40. L'équité commande en outre de condamner la SARL TM Agencements à payer aux consorts [G] une indemnité de 2 000 euros, égale au montant sollicité, sur le fondement de l'article 700 du code de procédure civile.
41. Il sera fait application de l'article R. 631-4 du code de la consommation qui dispose que lors du prononcé d'une condamnation, le juge peut, même d'office, pour des raisons tirées de l'équité ou de la situation économique du professionnel condamné, mettre à sa charge l'intégralité des droits proportionnels de recouvrement ou d'encaissement prévus à l'article L. 111-8 du code des procédures civiles d'exécution, et notamment les droits proportionnels de recouvrement et d'encaissement mis à la charge du créancier par l'article A. 444-32 du code de commerce et le tableau 3-1 annexé à l'article R. 444-3 auquel renvoie l'article A. 444-55 du même code.
PAR CES MOTIFS,
La cour,
Infirme le jugement déféré en toutes ses dispositions à l'exception de celle ayant rejeté la demande formée par Mme [N] [G], Mme [H] [G] épouse [M] et M. [R] [G] en réparation de 1 000 euros de préjudice locatif ;
Statuant à nouveau sur les dispositions infirmées et y ajoutant,
Condamne la SARL TM Agencements à payer à Mme [N] [G], Mme [H] [G] épouse [M] et M. [R] [G] les sommes suivantes :
- 4 069,90 euros représentant les acomptes versés ;
- 2 034,95 euros représentant la majoration légale de 50 % ;
- 2 000 euros sur le fondement de l'article 700 du code de procédure civile ;
- les entiers dépens de première instance et d'appel.
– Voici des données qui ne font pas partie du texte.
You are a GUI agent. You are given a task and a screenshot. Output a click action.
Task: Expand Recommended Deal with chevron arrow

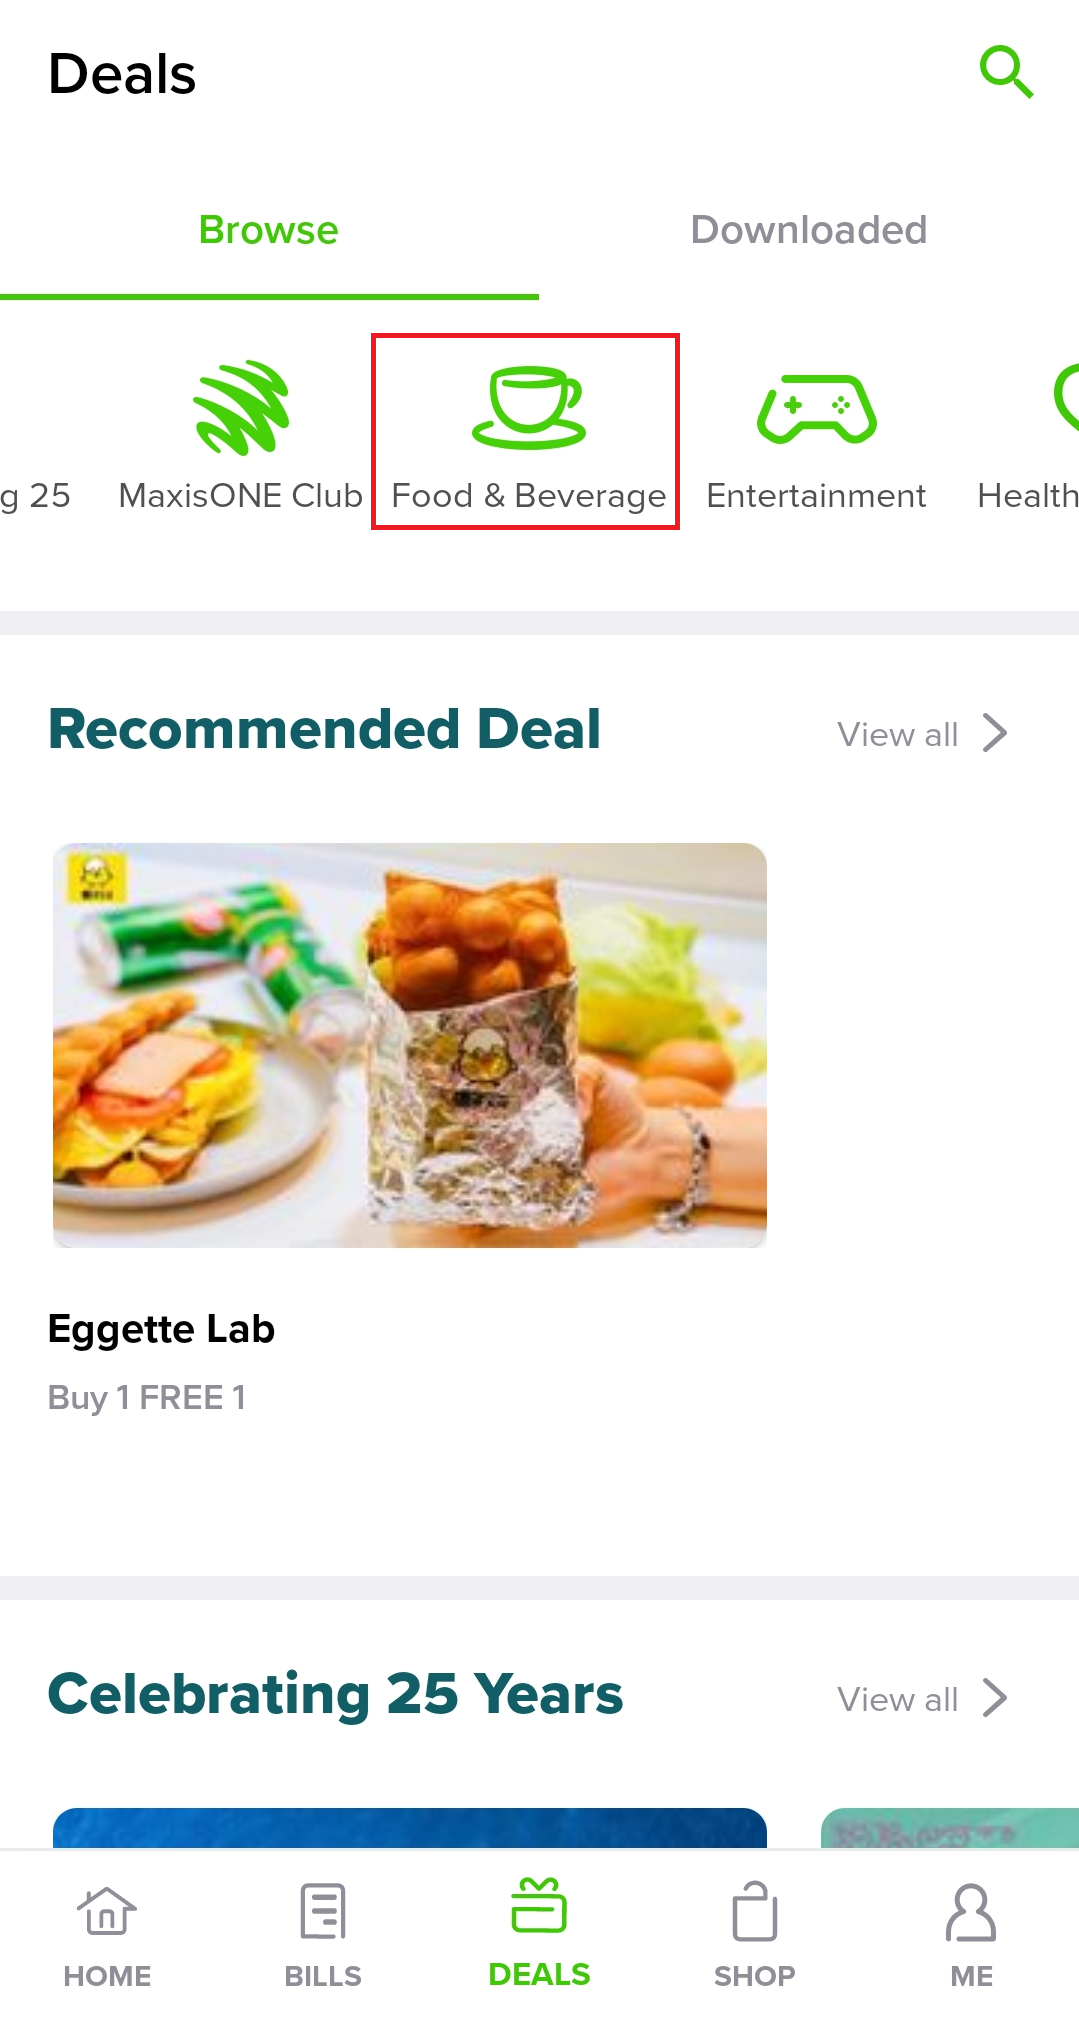tap(995, 733)
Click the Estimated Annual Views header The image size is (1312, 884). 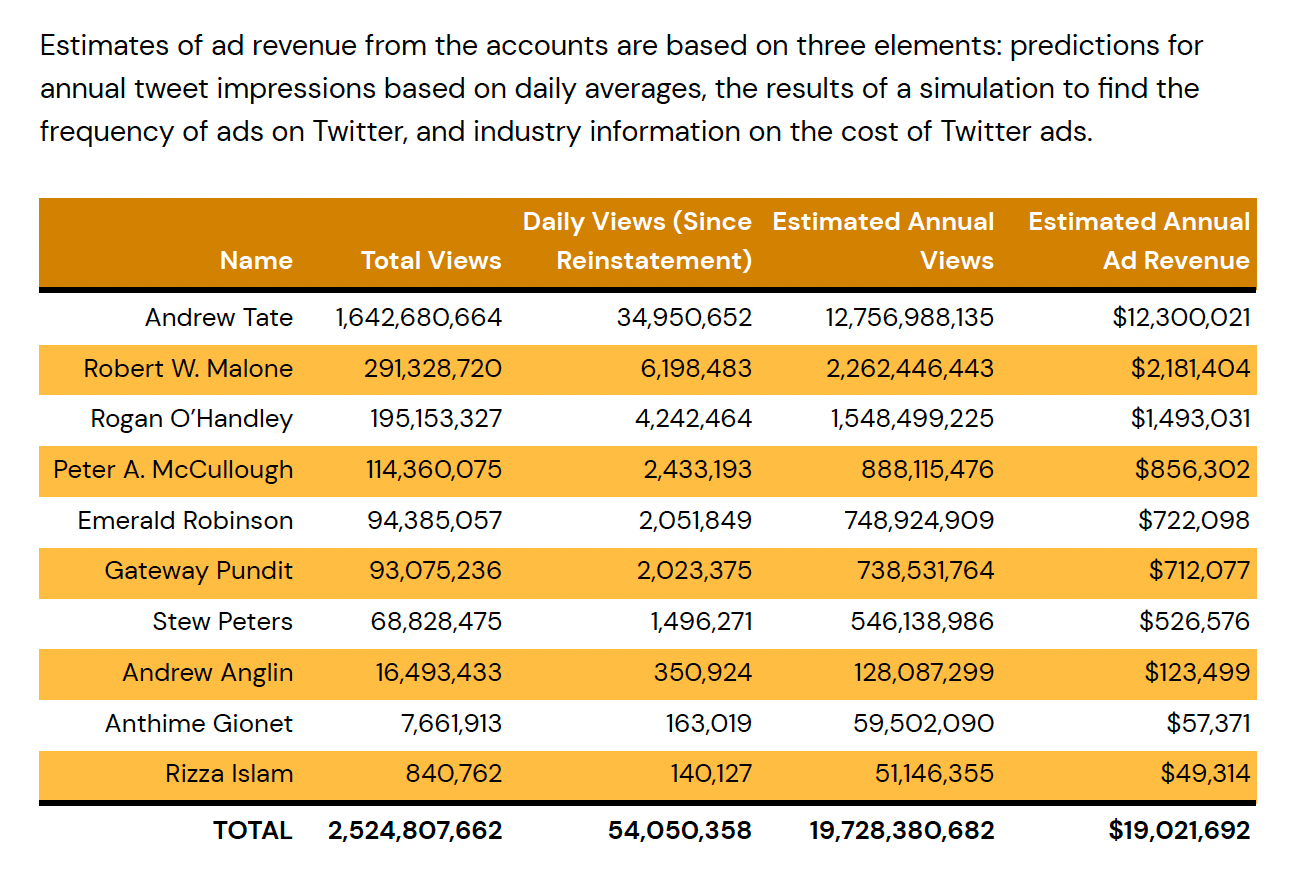883,241
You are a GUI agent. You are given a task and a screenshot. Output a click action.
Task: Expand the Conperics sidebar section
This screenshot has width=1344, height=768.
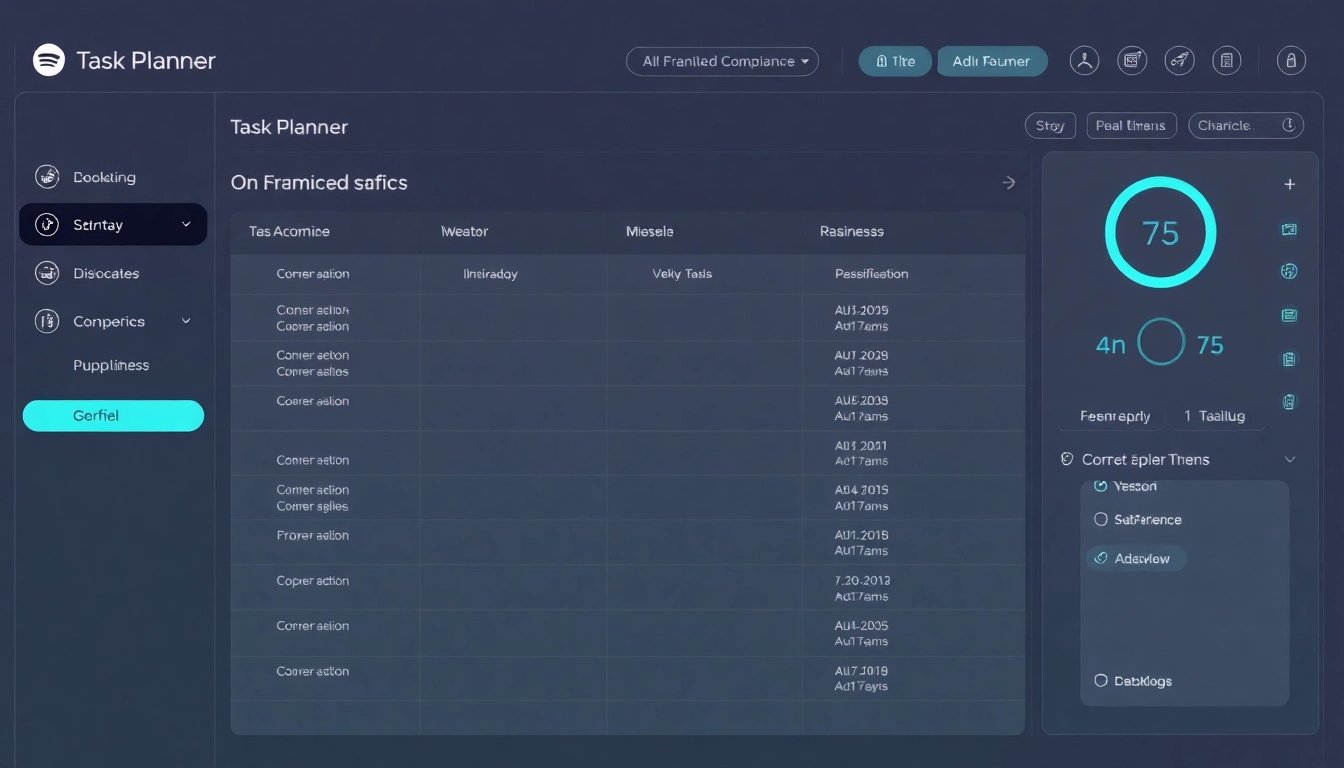pos(186,321)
Dit qu'en cas de recouvrement forcé par Mme [N] [G], Mme [H] [G] épouse [M] et M. [R] [G] et conformément à l'article R. 631-4 du code de la consommation, les droits proportionnels de recouvrement ou d'encaissement mis à la charge du créancier par l'article L. 111-8 du code des procédures civiles d'exécution seront supportés par la SARL TM Agencements.